December 9, 2010 at 3:24 pm #117542
A few questions to drive discussion:
1 – Do you think it was a wise choice to use a wiki instead of a crowd-sourcing platform?
2 – Will the average citizen get engaged…or will it only attract government geeks (like us!), special interest groups and software developers…and is that okay?
3 – If you don’t think the average citizen will get involved, what are your suggestions for attracting a wider array of insights and expertise?

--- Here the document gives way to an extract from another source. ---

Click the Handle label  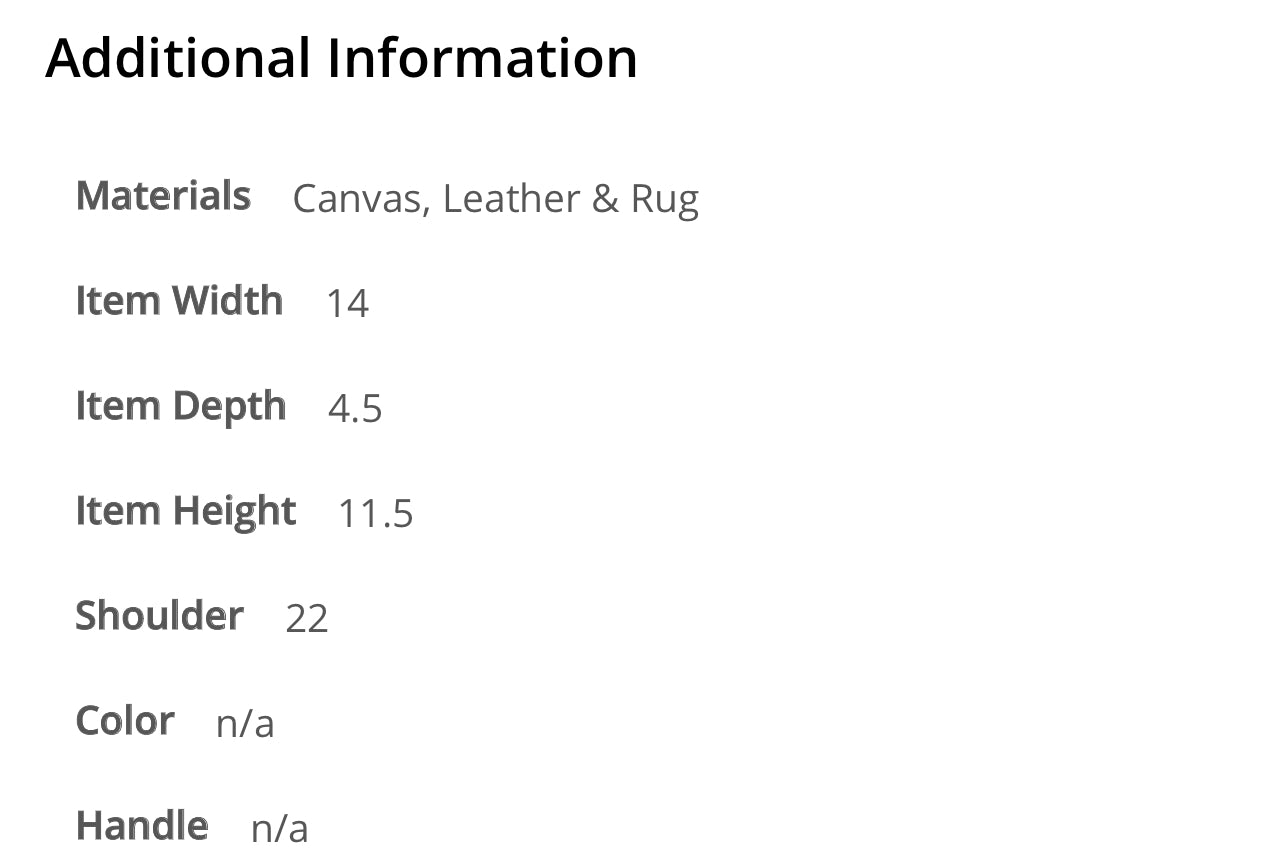(x=142, y=826)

January 6, 2011 at 9:06 pm #117556
ExpertNet Wiki just extended two week http://www.whitehouse.gov/blog/2011/01/06/expertnet-two-more-weeks-weigh
January 7, 2011 at 12:07 am #117554
A few interim answers to your three questions:
1. While Wikispaces may be best known for its core wiki capabilities, the ExpertNet online consultation has relied mainly on the built-in discussion forum (100 wiki edits since 12/08 vs. 500+ discussion posts). The tool appears to be a good fit for this kind of process, and I’m not sure if any of the “crowdsourcing” platforms would have been a better choice. Success depends mainly on “soft factors” (such as good outreach, moderation, facilitation etc.), all of which seem to be lacking with regard to this online consultation.
2. To date, 44 users have registered including the convener team (however, 17 of these have not posted to the discussions nor made any edits). I find this number to be extremely low.

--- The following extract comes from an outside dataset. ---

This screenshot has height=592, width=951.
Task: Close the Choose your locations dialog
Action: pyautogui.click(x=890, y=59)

3. Even within the niche community of people interested in Open Government, the ExpertNet online consultation seems to be facing a classic outreach challenge that doesn’t seem to have been appropriately addressed. Almost two years into this whole thing, I find this underwhelming if not a bit worrying.

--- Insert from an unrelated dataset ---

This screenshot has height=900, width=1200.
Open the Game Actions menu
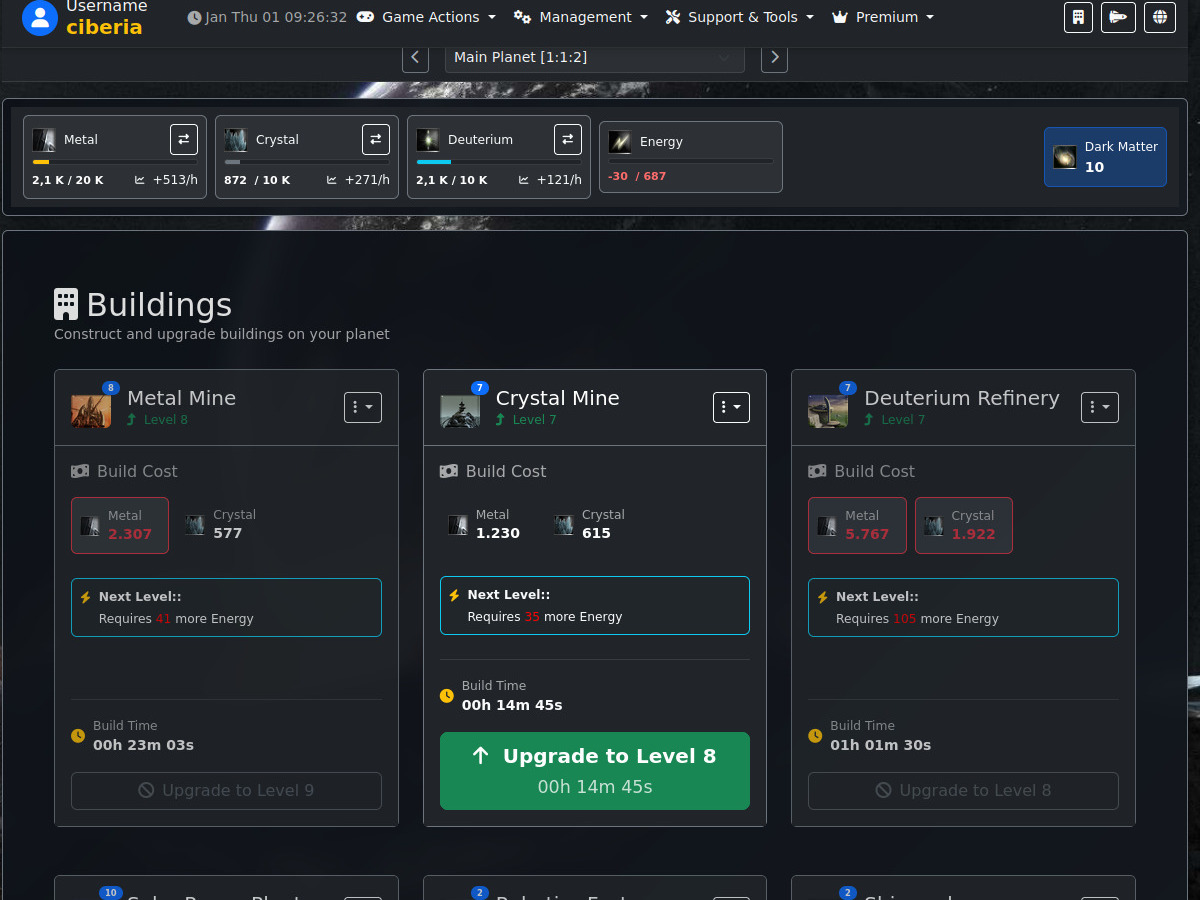pos(427,17)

January 7, 2011 at 12:47 am #117552
I agree with the issue of the number and that’s why I think the hardest part for engagements is building an audience. It takes time/hard work to build audience and engage them and grows over time (just like a new restaurant, hard part isn’t just the building or food, but getting people there and growing that over time).
But I’d also wonder how many lurkers are out there – there’s really no incentive to register if you want to just lurk. There are no compelling calls to action about joining/incentives to join/low asks (like “liking” something)
January 7, 2011 at 2:04 am #117550
Roughly 25K “views” since Dec 1, 2010 according to their public stats (http://expertnet.wikispaces.com/space/stats/overview). At roughly 30 days since launch, that’s less than 1,000 views per day.
An average of about 200-250 unique visitors per day.
January 7, 2011 at 2:53 am #117548
Correction: it appears that the member list does not show all participants. There are at least 80 more users who have made at least one edit or post.
January 7, 2011 at 3:35 am #117546
Got a quick reply from Wikispaces: “They have their wiki setup so that you have to be logged in to edit but you don’t have to be a member of the wiki to edit. That’s why members is not the same as editors, in this case.”